Why Is My Resin Sticky?

Why Is My Resin Sticky?

Doing art projects with resin can be very fun.  Resin makes your paintings, artwork or even your own photograph look like it has life.  It’s glass-like finish will take your artwork to the next level. However, dealing with resin can also be very tricky.  You need to be patient because it will take some time before you master it. 

Artist Resin is an epoxy resin that is user-friendly.  But, applying and mixing Artist Resin should be done the right way from the beginning to the end.  Why? Because resin can be sticky when the steps are not followed properly. 

If you can find sticky and soft areas on your resin application, it means that your resin did not cure properly.  Sticky resin is a big “no” it will stay tacky even after a few days, and could destroy your artwork.

To avoid sticky resin, here’s what you can do:

First, epoxy resin comes in 2 parts: Part A and Part B.  When mixing the two, make sure you are following the directions carefully.

When mixing the resin and the hardener, be sure and measure correctly and mix it thoroughly.   If your 1:1 ratio is off, the resin might not cure properly.

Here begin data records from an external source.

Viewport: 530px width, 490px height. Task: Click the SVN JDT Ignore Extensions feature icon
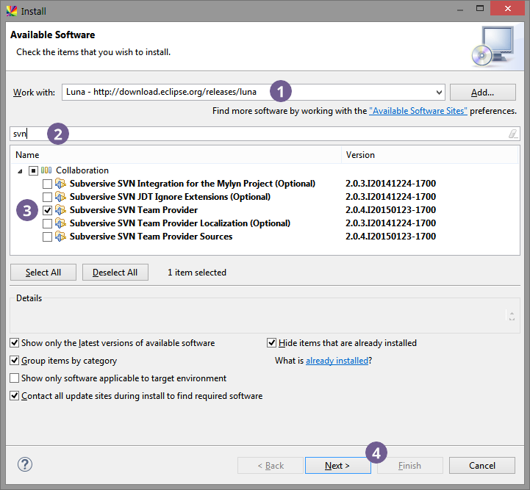tap(62, 197)

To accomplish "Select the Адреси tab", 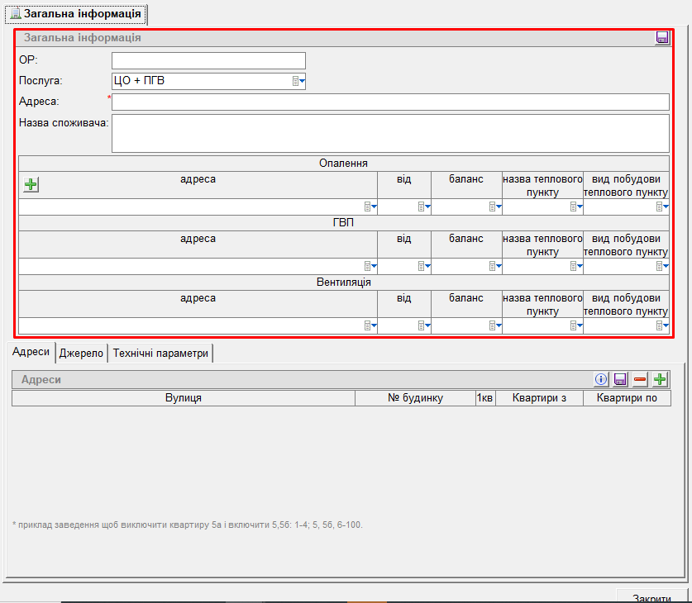I will 31,352.
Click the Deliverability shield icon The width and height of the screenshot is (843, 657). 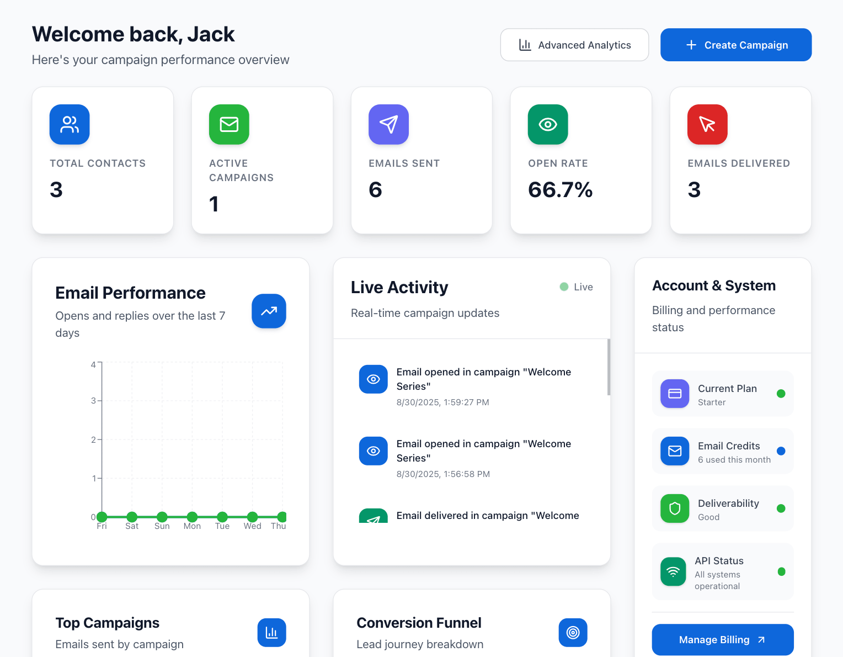[x=675, y=508]
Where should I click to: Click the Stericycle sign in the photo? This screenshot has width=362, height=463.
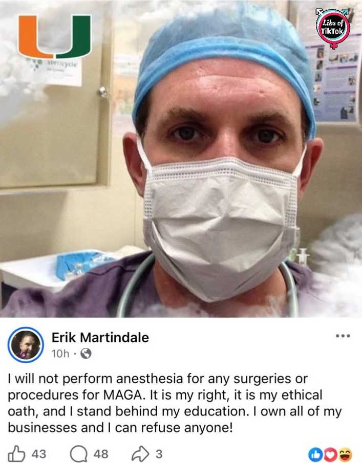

If the resin is not cured correctly, it can turn into a sticky mess.

 There are instances that epoxy resin does not cure properly.  Here are some of the reasons why:

Wrong Measurements

Some people think that if they put in more hardener the resin will harden faster, but that’s wrong.  Follow the proper 1:1 ratio. If the parts are not equal, the resin will not cure properly and will end up tacky.

Under Mixing

Once you’ve made sure your mixing ratio is 1:1, it’s important to mix the ingredients thoroughly.  Do not mix too fast. Mix for three to four minutes and make sure to scrape the sides and the bottom of your mixing cup to ensure every bit of the resin will cure.

 Using Wet Utensils

 One thing you need to know about resin is that it does not like water. They are not compatible. The tiniest drop of water can cause problems in your resin, such as bubbles, cloudiness, and an improper cure. Your utensils— measuring cups, stirring spatulas and spreaders— should be dry and clean for best resin results.


This is a big factor to consider when curing the resin. Keep in mind that warm temperatures make curing times a bit faster and colder temperatures will make curing times a bit slower.  For Artist Resin, the ideal room temperature is between 71-75 degrees. If the temperature is colder than that, the resin will thicken and be harder to mix, and bubbles will possibly appear. It will also take longer to cure.

Mixing Brands

Make sure Part A and Part B are the same brand.  Mixing resin brands should be avoided. Keep in mind that every paired resin and hardener works together as a system and should not be interchanged. 

Follow our simple instructions— measure and mix properly– and you will have beautifully  cured resin for your Artist Resin projects.